***** EXERCISE MATERIALS
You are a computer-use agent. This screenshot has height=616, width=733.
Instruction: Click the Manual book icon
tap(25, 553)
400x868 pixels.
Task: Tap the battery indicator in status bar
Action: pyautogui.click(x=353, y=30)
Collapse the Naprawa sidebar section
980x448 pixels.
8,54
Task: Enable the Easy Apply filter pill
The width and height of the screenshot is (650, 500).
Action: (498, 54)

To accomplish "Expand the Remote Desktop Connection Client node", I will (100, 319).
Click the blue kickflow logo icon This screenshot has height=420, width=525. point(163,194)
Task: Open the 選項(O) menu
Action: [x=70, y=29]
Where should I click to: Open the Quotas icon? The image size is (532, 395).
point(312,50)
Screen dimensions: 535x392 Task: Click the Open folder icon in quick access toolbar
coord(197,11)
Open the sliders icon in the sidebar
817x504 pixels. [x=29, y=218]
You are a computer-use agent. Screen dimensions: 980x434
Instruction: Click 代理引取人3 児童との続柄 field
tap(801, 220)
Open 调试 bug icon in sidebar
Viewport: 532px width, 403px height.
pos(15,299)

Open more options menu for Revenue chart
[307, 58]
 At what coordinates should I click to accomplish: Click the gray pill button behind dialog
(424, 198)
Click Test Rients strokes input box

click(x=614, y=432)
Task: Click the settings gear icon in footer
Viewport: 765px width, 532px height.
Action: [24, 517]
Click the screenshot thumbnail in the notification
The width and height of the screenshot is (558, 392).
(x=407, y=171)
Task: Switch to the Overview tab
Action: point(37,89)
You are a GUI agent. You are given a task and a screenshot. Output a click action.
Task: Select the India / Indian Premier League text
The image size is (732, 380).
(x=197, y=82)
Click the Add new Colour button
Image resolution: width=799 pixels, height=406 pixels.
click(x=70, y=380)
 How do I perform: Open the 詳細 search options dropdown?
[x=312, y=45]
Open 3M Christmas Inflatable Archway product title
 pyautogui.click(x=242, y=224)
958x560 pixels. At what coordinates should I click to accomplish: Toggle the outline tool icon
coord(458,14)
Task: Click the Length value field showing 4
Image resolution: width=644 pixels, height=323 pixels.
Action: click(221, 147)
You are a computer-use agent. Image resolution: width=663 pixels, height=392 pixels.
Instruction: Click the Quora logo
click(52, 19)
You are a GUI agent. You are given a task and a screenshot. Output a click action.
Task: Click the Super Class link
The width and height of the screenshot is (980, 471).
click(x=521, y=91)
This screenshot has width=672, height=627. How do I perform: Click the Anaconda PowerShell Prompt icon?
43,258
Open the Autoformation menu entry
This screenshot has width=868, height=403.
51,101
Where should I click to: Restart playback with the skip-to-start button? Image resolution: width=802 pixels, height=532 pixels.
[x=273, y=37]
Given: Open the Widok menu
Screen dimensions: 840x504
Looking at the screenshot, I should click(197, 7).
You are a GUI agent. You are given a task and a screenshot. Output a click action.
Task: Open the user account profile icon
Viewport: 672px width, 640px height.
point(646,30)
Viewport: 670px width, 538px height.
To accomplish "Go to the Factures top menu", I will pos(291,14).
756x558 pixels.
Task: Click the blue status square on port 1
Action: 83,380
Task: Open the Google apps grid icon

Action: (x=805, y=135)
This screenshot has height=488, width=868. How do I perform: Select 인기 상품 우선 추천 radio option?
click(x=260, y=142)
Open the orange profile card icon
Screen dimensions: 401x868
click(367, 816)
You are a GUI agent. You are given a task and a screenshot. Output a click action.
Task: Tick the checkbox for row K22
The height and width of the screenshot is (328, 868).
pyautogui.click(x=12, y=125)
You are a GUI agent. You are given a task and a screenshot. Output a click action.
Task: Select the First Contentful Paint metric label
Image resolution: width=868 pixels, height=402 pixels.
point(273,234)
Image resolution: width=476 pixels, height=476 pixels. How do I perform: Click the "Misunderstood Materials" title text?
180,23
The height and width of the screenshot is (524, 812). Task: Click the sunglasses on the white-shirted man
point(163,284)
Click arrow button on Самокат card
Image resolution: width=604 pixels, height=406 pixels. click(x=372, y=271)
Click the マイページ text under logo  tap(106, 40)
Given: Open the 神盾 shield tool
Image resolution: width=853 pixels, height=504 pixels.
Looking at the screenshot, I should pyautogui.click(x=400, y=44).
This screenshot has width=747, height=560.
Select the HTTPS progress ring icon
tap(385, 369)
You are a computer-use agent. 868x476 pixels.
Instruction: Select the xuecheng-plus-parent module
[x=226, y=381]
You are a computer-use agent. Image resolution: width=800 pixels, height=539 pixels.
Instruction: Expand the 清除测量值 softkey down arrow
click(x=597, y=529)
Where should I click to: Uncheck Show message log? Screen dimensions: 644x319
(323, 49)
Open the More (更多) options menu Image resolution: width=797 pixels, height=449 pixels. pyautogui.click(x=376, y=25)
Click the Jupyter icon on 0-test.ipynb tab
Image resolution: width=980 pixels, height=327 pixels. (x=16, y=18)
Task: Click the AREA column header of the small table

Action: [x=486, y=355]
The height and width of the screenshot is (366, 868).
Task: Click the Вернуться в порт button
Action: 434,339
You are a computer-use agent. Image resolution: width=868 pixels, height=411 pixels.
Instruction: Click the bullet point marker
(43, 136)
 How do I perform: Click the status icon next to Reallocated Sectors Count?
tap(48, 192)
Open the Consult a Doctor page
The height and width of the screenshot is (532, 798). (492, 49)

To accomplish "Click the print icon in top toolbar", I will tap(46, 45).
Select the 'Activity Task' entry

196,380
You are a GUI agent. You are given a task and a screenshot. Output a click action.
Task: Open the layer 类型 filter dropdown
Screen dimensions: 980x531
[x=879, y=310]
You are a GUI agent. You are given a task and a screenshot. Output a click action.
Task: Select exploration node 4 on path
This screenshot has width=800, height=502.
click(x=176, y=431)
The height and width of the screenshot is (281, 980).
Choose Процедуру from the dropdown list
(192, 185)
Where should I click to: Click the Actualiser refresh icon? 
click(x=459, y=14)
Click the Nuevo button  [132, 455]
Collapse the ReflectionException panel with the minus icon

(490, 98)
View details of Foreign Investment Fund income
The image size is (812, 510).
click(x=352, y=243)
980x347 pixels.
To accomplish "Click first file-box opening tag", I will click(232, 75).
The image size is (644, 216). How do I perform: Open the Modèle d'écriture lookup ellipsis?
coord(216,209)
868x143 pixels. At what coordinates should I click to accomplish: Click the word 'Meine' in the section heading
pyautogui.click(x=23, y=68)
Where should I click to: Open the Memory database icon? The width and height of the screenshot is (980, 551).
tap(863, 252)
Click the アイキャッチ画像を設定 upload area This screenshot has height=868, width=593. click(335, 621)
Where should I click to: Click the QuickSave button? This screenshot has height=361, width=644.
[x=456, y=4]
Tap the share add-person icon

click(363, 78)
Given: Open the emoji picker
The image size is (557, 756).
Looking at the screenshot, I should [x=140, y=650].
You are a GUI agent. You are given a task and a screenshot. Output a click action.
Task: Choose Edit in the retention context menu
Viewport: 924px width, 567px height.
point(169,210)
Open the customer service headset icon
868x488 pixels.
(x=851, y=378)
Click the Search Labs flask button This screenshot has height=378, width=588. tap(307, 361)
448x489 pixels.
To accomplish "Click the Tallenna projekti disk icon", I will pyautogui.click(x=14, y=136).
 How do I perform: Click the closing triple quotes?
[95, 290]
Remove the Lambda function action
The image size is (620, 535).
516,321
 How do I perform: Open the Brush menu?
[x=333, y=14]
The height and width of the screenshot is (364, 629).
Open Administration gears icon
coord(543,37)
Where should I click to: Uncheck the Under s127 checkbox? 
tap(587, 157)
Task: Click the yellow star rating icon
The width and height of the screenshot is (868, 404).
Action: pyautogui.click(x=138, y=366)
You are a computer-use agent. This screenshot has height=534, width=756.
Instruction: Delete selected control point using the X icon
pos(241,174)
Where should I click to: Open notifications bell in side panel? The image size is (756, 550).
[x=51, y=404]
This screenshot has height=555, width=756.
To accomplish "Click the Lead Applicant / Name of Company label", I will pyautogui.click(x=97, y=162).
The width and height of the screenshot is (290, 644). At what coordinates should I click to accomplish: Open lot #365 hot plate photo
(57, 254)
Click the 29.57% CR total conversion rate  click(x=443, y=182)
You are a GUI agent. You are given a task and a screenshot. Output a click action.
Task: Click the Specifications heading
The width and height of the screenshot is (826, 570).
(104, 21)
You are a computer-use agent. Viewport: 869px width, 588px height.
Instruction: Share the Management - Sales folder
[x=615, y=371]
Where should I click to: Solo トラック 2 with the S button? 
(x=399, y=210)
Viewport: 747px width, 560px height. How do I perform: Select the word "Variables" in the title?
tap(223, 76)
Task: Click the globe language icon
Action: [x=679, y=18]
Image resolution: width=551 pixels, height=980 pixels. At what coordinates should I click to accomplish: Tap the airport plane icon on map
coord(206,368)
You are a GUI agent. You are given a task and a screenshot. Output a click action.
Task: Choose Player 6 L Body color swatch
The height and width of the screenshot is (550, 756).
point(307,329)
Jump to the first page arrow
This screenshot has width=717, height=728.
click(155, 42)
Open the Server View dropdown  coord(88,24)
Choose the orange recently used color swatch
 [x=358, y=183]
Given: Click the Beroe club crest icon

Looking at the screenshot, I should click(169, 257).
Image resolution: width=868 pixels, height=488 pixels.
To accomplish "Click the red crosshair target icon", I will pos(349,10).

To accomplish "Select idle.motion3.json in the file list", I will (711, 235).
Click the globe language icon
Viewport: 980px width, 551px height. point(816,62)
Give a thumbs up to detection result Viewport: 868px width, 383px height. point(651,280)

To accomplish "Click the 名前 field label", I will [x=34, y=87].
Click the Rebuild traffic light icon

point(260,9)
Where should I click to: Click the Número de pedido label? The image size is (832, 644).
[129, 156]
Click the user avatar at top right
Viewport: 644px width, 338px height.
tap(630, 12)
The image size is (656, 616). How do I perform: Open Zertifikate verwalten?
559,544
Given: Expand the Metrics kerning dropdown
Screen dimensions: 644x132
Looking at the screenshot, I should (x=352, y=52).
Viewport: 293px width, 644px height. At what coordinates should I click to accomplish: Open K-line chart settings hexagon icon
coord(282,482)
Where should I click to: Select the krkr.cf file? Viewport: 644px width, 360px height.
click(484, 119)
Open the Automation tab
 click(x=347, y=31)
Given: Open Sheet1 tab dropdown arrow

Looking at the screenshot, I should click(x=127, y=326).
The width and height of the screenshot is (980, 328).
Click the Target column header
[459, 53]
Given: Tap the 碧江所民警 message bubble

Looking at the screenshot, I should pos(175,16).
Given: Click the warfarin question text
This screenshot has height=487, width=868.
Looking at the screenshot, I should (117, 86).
**********
- [WORK TO COMPLETE] The lines to show are those in the data above that include "filter".

- [ANSWER TO THIS TASK]
Task: Enable the Easy Apply filter pill
Task: Open the layer 类型 filter dropdown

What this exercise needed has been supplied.